A Case Study on Sampling Strategies for Evaluating Neural Sequential Item Recommendation Models

At the present time, sequential item recommendation models are compared by calculating metrics on a small item subset (target set) to speed up computation. The target set contains the relevant item and a set of negative items that are sampled from the full item set. Two well-known strategies to sample negative items are uniform random sampling and sampling by popularity to better approximate the item frequency distribution in the dataset. Most recently published papers on sequential item recommendation rely on sampling by popularity to compare the evaluated models. However, recent work has already shown that an evaluation with uniform random sampling may not be consistent with the full ranking, that is, the model ranking obtained by evaluating a metric using the full item set as target set, which raises the question whether the ranking obtained by sampling by popularity is equal to the full ranking. In this work, we re-evaluate current state-of-the-art sequential recommender models from the point of view, whether these sampling strategies have an impact on the final ranking of the models.

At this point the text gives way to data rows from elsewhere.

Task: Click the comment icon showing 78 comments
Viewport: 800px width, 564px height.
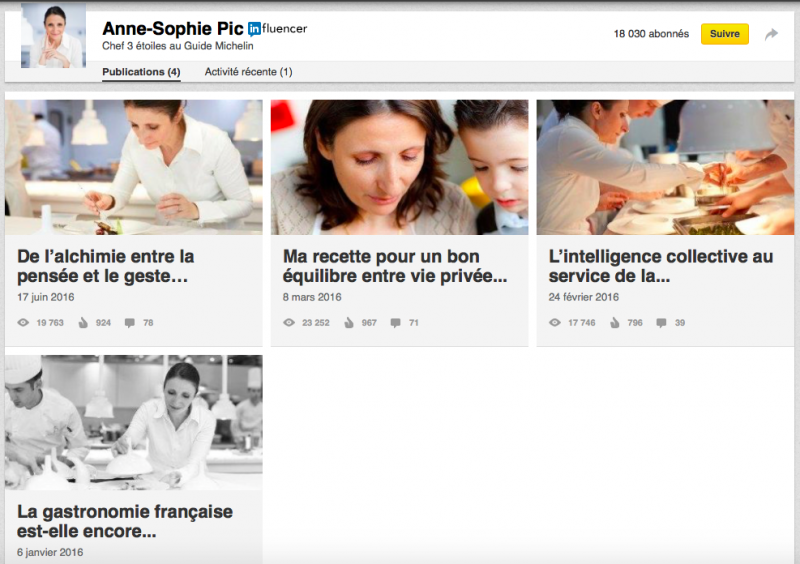Action: point(130,323)
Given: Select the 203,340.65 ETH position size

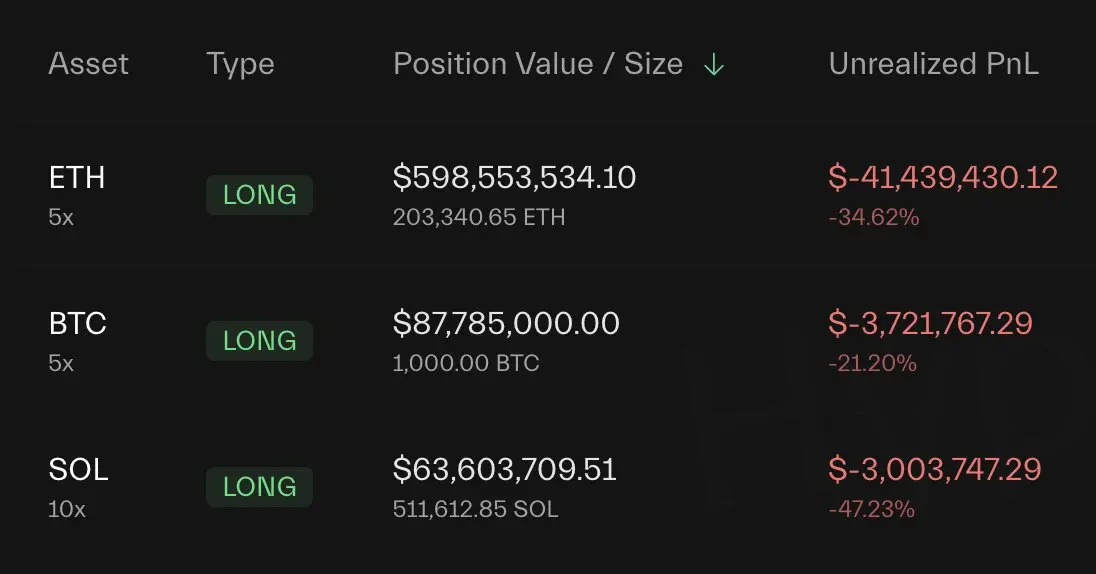Looking at the screenshot, I should pos(479,217).
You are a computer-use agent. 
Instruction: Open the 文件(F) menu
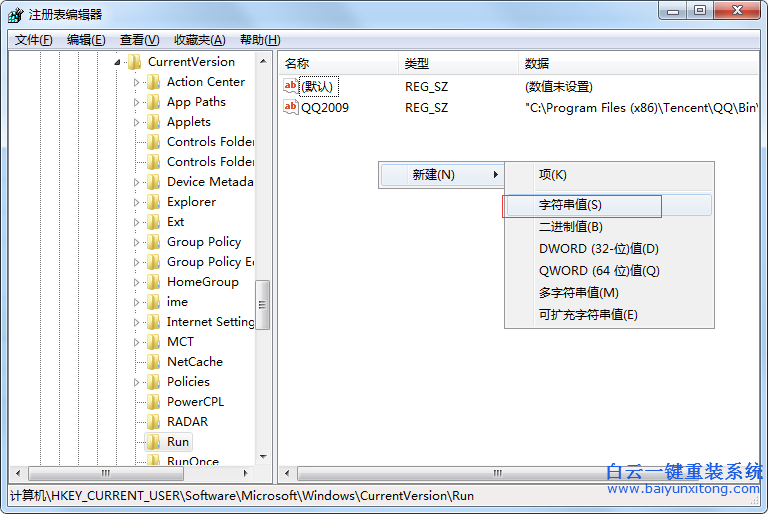[x=34, y=40]
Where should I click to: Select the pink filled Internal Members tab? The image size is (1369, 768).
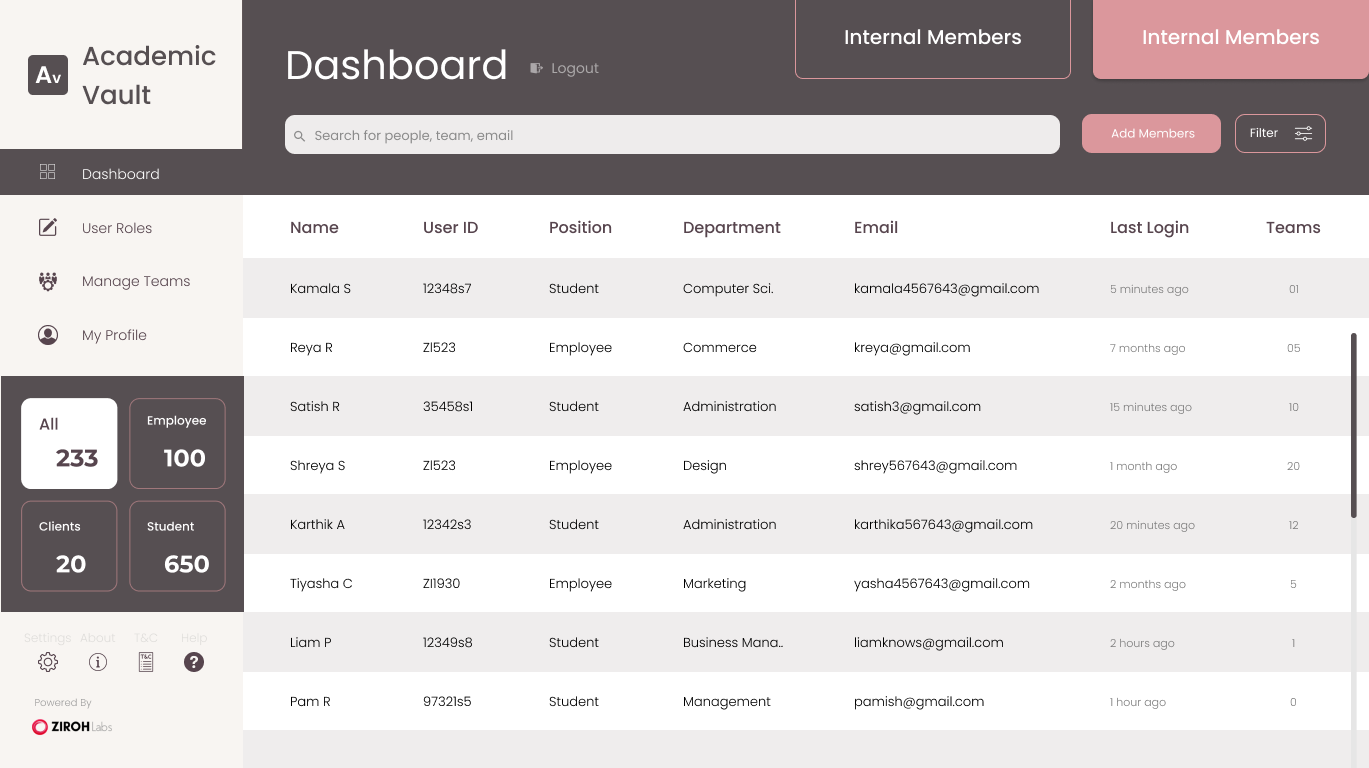click(x=1230, y=38)
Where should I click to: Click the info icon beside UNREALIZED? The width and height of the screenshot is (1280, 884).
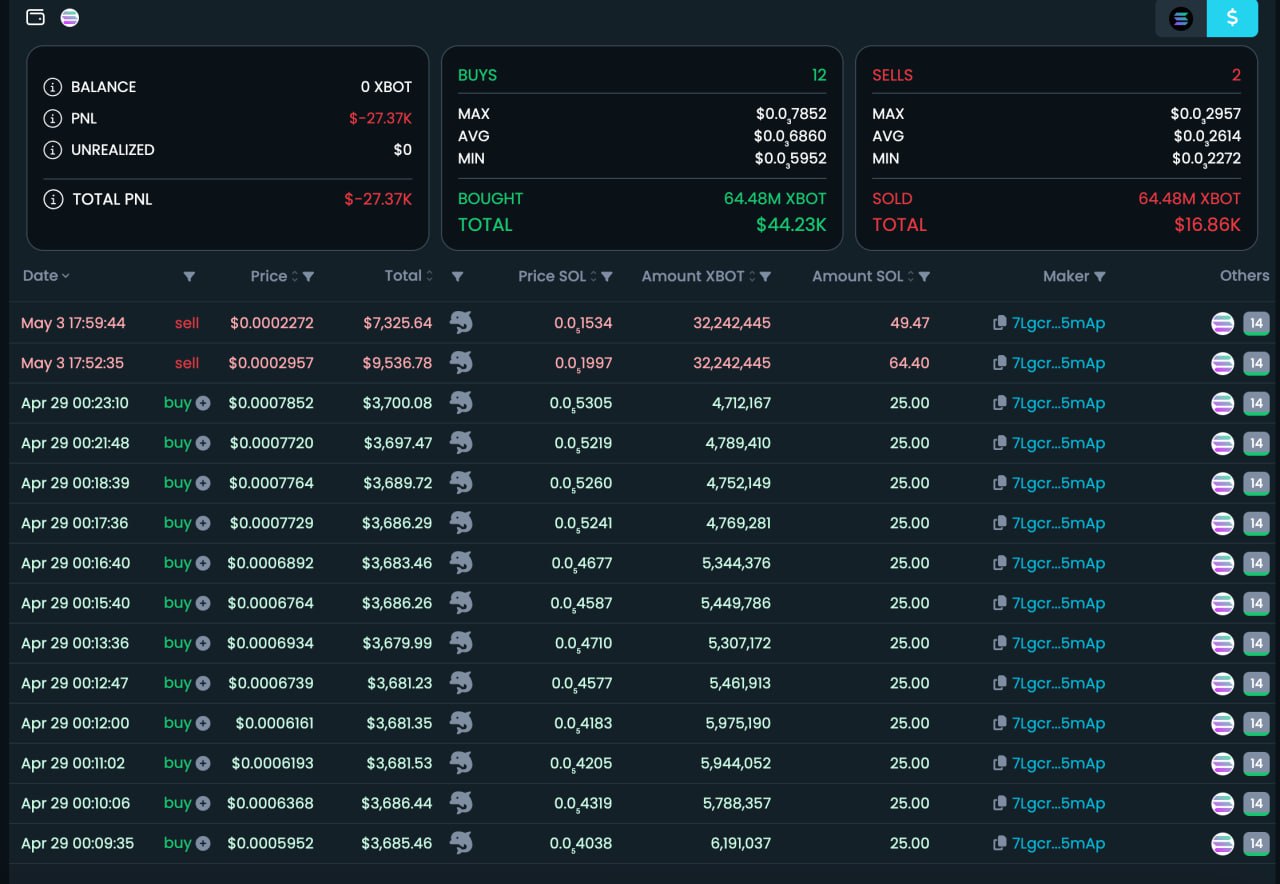click(53, 150)

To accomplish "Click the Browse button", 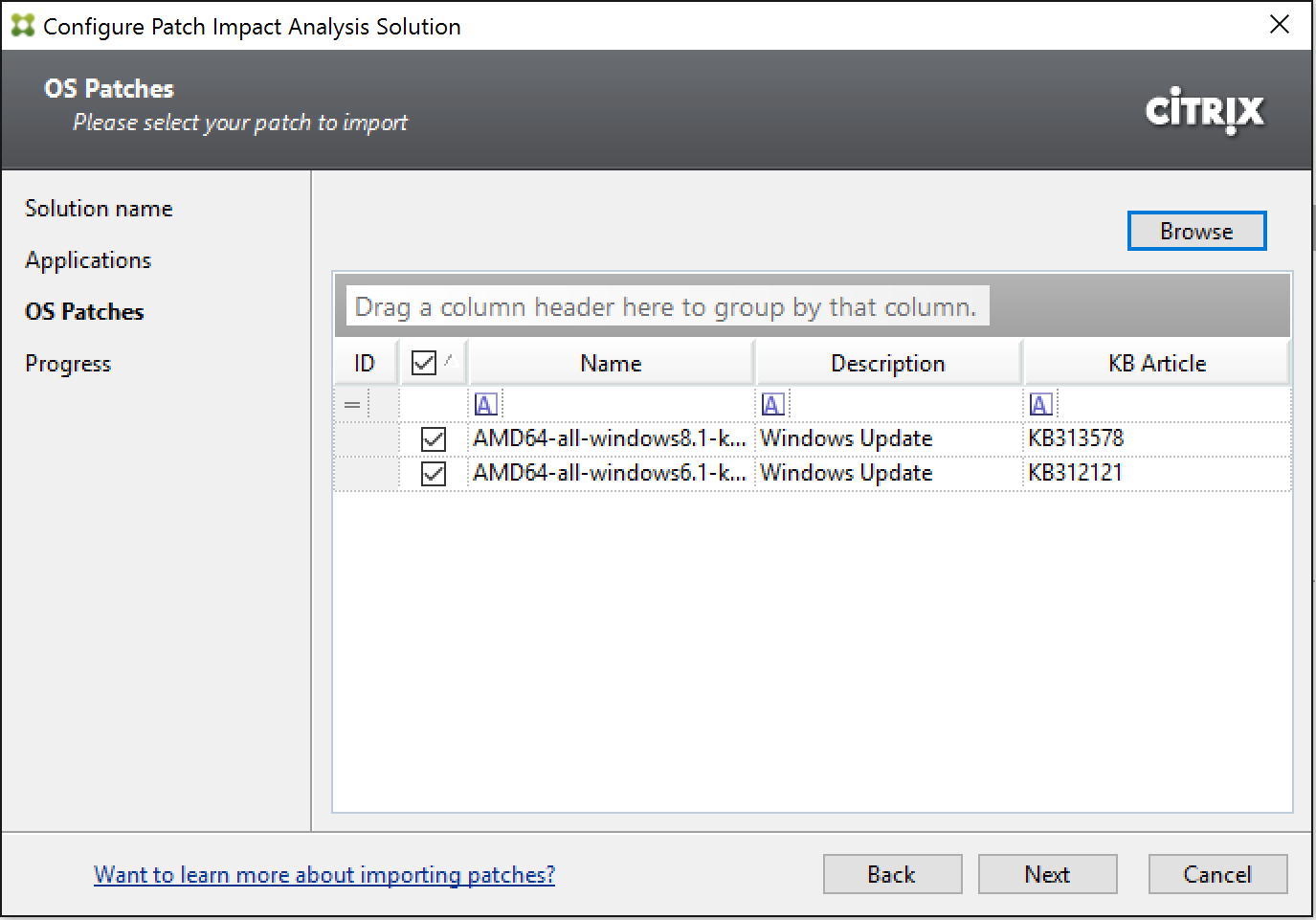I will pyautogui.click(x=1196, y=232).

We therefore train four recently proposed sequential recommendation models on five widely known datasets. For each dataset and model, we employ three evaluation strategies. First, we compute the full model ranking. Then we evaluate all models on a target set sampled by the two different sampling strategies, uniform random sampling and sampling by popularity with the commonly used target set size of 100, compute the model ranking for each strategy and compare them with each other. Additionally, we vary the size of the sampled target set. Overall, we find that both sampling strategies can produce inconsistent rankings compared with the full ranking of the models. Furthermore, both sampling by popularity and uniform random sampling do not consistently produce the same ranking when compared over different sample sizes. Our results suggest that like uniform random sampling, rankings obtained by sampling by popularity do not equal the full ranking of recommender models and therefore both should be avoided in favor of the full ranking when establishing state-of-the-art.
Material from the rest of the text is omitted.